To create categorical variables (Actual_vs_Estimate, Budget_deficit_surplus), ifelse() base R function was used. These were added to the “final” dataset using cbind() function which adds a column to the dataset with similar number of rows.

Scan I

is.na() coupled with sum() function was used to detect any missing values in the dataset.

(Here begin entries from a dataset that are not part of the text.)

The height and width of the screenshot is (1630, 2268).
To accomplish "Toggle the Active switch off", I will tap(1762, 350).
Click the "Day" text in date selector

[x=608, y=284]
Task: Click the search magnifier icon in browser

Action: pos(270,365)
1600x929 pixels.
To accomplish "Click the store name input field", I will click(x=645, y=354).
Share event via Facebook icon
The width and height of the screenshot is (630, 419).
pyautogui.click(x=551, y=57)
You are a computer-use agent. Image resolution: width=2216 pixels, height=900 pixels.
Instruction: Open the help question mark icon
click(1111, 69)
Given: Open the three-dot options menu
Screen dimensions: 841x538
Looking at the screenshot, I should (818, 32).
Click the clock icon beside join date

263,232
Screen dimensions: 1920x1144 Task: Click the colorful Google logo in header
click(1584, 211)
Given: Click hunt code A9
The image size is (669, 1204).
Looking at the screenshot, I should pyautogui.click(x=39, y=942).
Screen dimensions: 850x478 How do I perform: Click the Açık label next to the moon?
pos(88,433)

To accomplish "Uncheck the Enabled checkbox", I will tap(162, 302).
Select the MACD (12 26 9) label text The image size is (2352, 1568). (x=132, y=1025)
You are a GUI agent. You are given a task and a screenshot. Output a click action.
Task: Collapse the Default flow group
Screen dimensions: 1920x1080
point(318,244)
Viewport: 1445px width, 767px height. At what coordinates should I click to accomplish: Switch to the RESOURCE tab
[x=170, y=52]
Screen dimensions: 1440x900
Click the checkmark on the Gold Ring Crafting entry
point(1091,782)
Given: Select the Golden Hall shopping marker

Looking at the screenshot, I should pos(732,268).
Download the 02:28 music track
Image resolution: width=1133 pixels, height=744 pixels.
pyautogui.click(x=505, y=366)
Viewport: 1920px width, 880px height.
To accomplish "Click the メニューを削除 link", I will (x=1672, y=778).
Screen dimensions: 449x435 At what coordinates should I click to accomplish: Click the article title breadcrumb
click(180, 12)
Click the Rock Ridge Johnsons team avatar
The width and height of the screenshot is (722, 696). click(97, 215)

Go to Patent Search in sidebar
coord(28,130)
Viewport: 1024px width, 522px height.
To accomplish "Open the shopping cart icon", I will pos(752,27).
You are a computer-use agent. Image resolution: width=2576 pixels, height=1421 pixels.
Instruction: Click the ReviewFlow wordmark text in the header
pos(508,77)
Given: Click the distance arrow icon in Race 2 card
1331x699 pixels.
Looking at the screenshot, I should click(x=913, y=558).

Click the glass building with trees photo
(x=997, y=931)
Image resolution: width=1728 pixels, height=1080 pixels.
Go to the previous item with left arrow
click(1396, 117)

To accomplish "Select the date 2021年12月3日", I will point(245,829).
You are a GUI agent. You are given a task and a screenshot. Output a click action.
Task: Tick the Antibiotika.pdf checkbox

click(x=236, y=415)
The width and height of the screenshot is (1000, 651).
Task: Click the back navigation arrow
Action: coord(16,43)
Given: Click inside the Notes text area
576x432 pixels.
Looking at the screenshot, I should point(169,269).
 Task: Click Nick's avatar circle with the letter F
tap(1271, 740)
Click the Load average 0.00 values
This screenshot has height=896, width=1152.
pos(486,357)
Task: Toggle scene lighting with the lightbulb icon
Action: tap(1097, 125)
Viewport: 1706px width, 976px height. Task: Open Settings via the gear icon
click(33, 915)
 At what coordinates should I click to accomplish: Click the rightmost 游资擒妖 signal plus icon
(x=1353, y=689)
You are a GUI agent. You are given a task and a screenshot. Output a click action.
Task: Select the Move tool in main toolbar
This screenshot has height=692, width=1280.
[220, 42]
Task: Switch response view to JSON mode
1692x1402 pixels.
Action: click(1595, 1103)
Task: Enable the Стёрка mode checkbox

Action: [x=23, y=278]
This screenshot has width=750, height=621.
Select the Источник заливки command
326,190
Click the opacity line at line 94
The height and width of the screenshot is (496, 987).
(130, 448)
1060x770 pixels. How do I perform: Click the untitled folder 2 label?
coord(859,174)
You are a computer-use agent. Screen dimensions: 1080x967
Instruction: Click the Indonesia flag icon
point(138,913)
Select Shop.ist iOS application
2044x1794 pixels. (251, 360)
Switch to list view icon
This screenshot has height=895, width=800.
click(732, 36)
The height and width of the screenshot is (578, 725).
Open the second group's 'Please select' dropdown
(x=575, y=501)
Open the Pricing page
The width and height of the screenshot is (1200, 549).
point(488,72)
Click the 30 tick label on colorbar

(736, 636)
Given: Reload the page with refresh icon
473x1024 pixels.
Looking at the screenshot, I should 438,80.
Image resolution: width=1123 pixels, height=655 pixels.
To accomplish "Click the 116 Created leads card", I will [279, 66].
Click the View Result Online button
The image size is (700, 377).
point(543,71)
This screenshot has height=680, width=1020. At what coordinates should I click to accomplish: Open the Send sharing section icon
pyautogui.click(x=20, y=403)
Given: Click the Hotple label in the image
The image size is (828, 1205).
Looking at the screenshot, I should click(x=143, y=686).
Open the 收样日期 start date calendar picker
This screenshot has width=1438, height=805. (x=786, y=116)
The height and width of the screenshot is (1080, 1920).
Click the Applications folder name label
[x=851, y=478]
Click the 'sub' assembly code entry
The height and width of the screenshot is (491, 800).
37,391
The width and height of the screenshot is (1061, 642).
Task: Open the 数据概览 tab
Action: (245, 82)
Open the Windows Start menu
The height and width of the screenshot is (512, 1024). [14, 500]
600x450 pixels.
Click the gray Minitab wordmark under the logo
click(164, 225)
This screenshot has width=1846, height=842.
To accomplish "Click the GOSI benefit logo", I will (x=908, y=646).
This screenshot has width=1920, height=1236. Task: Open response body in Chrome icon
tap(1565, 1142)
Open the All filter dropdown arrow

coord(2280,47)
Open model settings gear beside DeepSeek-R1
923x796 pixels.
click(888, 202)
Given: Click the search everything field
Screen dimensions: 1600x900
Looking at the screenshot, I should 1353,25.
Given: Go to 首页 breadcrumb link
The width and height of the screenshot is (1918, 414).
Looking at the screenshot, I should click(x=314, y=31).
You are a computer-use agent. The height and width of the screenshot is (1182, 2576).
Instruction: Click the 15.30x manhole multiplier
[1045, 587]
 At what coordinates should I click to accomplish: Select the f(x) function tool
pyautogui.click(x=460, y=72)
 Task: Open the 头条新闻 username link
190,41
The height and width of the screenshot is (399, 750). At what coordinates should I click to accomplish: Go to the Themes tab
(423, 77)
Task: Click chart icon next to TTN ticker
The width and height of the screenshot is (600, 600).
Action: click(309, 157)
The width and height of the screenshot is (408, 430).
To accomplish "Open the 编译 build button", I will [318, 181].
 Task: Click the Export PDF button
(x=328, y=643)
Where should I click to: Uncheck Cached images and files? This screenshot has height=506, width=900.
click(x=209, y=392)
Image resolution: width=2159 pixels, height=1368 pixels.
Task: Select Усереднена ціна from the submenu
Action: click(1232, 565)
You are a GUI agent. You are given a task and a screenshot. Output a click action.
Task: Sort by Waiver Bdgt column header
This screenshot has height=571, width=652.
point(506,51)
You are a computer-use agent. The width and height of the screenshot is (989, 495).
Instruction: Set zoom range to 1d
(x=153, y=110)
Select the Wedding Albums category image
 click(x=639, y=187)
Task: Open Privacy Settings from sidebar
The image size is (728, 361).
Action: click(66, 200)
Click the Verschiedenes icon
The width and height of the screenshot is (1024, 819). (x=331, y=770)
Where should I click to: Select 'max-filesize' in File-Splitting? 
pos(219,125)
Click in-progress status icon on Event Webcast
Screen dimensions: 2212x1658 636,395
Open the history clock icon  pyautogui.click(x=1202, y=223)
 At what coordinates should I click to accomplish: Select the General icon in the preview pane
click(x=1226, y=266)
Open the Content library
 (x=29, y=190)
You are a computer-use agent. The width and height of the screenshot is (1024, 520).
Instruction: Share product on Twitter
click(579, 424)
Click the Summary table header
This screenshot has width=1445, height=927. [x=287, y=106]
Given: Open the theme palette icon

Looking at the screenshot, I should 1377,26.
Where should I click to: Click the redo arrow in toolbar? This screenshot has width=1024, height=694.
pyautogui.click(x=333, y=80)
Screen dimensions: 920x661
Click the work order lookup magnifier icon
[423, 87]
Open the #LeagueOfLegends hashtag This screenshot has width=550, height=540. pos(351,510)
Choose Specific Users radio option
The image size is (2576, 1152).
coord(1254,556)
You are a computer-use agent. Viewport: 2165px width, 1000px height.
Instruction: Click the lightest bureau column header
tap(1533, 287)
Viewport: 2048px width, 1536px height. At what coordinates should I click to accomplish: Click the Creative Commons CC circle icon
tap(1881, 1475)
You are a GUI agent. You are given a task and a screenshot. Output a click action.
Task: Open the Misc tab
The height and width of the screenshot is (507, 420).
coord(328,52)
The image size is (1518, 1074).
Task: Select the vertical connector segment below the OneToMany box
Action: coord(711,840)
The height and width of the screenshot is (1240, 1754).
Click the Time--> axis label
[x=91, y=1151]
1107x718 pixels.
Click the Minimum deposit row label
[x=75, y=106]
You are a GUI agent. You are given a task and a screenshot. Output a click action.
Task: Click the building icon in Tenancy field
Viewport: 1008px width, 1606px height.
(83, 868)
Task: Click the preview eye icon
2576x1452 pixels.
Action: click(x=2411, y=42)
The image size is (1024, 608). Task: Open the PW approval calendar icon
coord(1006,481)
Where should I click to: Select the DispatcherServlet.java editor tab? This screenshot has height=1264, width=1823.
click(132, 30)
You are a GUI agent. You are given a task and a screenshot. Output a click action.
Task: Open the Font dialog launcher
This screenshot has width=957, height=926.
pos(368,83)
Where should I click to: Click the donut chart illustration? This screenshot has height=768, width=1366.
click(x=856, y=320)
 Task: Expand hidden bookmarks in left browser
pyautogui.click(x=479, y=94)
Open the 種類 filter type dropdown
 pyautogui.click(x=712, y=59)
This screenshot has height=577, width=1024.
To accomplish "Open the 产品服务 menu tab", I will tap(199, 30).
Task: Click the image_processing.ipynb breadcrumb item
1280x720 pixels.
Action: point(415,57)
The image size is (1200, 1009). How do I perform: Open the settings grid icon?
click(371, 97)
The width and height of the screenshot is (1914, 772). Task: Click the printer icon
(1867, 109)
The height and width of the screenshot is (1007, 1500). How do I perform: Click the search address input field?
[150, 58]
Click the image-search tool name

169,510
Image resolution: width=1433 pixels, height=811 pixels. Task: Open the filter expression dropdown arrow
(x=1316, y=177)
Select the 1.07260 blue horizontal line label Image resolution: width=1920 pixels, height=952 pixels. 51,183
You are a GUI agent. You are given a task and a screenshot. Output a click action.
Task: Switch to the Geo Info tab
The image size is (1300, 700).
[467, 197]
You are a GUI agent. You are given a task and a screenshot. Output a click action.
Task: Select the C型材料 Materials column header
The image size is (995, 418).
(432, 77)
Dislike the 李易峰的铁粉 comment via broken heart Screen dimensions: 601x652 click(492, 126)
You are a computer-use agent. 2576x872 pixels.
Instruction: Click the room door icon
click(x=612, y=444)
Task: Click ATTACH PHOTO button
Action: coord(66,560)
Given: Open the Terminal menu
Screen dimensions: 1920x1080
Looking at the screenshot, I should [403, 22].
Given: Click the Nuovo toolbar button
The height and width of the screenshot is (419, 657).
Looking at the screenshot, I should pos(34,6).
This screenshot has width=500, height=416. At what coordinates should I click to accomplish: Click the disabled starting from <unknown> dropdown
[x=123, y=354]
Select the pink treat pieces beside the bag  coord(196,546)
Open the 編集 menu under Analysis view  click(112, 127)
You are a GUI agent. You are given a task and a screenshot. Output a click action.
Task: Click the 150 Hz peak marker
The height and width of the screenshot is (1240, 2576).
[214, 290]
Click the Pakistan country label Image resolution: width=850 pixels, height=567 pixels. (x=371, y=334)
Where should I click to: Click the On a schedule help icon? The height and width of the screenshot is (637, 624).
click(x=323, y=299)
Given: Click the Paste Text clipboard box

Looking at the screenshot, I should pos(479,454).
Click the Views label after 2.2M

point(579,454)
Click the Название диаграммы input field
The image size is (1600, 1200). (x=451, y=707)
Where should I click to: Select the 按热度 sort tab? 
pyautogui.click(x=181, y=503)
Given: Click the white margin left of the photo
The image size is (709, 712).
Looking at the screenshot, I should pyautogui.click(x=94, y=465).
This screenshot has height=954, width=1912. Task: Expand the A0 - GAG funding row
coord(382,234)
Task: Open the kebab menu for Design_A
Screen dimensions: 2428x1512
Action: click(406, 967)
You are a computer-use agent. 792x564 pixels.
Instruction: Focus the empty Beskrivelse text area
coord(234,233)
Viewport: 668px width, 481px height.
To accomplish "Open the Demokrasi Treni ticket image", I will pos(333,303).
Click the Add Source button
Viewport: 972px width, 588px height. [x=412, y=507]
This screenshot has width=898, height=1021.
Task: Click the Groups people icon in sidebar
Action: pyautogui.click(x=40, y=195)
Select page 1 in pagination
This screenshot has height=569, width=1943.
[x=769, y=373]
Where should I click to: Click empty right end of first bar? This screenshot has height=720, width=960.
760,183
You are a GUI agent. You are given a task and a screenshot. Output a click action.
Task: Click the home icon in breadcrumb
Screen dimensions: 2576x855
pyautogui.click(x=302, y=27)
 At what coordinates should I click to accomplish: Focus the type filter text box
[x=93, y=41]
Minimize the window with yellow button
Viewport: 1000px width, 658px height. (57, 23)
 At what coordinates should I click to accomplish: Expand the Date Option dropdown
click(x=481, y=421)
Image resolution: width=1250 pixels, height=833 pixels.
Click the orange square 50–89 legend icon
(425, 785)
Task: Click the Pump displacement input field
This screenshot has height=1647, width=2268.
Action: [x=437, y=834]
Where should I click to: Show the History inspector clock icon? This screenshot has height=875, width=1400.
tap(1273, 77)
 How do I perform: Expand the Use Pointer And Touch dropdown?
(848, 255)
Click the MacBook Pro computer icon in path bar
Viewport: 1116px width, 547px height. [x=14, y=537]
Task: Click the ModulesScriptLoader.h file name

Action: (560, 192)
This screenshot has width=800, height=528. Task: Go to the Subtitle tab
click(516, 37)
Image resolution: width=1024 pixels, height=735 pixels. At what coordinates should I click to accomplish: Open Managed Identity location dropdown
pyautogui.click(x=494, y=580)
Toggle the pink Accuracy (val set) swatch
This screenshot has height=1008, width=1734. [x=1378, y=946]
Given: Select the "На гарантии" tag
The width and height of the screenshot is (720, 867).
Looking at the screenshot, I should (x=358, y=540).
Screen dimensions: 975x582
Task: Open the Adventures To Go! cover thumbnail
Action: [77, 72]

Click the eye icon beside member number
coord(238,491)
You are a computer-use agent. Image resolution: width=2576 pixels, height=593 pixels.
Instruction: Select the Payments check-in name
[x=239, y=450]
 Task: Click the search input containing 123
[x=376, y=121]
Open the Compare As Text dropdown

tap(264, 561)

#Checking for missing values
sum(is.na(final))

## [1] 0

There were no missing values in the dataset.

Scan II

Before performimg data transformation, it is necessary to correct the data of any outliers. To detect the outliers , boxplot() was plotted using ggplot2 package for the variable - Total State Debt.

# Boxplot for Total State Debt
final$`Total state debt` %>% boxplot(main= "Box Plot fo Debt", ylab="Debt", col= "grey")

# Creating a separate vector of outliers in the variable
outliers <- boxplot(final$`Total state debt`, plot = FALSE)$out
print(outliers) # checking the outlier values

## [1] 151.7  64.2  75.3  66.9 137.4

final[which(final$`Total state debt` %in% outliers),] # Finding the rows of outlier values

final <- final[-which(final$`Total state debt` %in% outliers),]#Removing the outliers

boxplot(final$`Total state debt`) # Checking the boxplot

Since there were 4 outliers in the variable, we removed the outliers by creating a separate vector of outlier values using which() function and then, eliminating it from the resultant dataset. This approach was used as the number of outliers were less. Through, this approach all the outliers were successfully removed.

Transform

To Check if the variable has normal distribution, we plot the histogram using hist() fUnction of Total State Debt.

# Plotting histogram of Total State Debt
hist(final$`Total state debt`)

# Transforming into log data
log_Debt <- log(final$`Total state debt`)
hist(log_Debt) # Plotting histogram of Total State Debt

In accordance to the histogram, the data is postively skewed(right skewness). To achieve normality, we transformed the data into log values as compresses high values and spreads low values by expressing the values as orders of magnitude. This transformation is commonly used for reducing right skewness.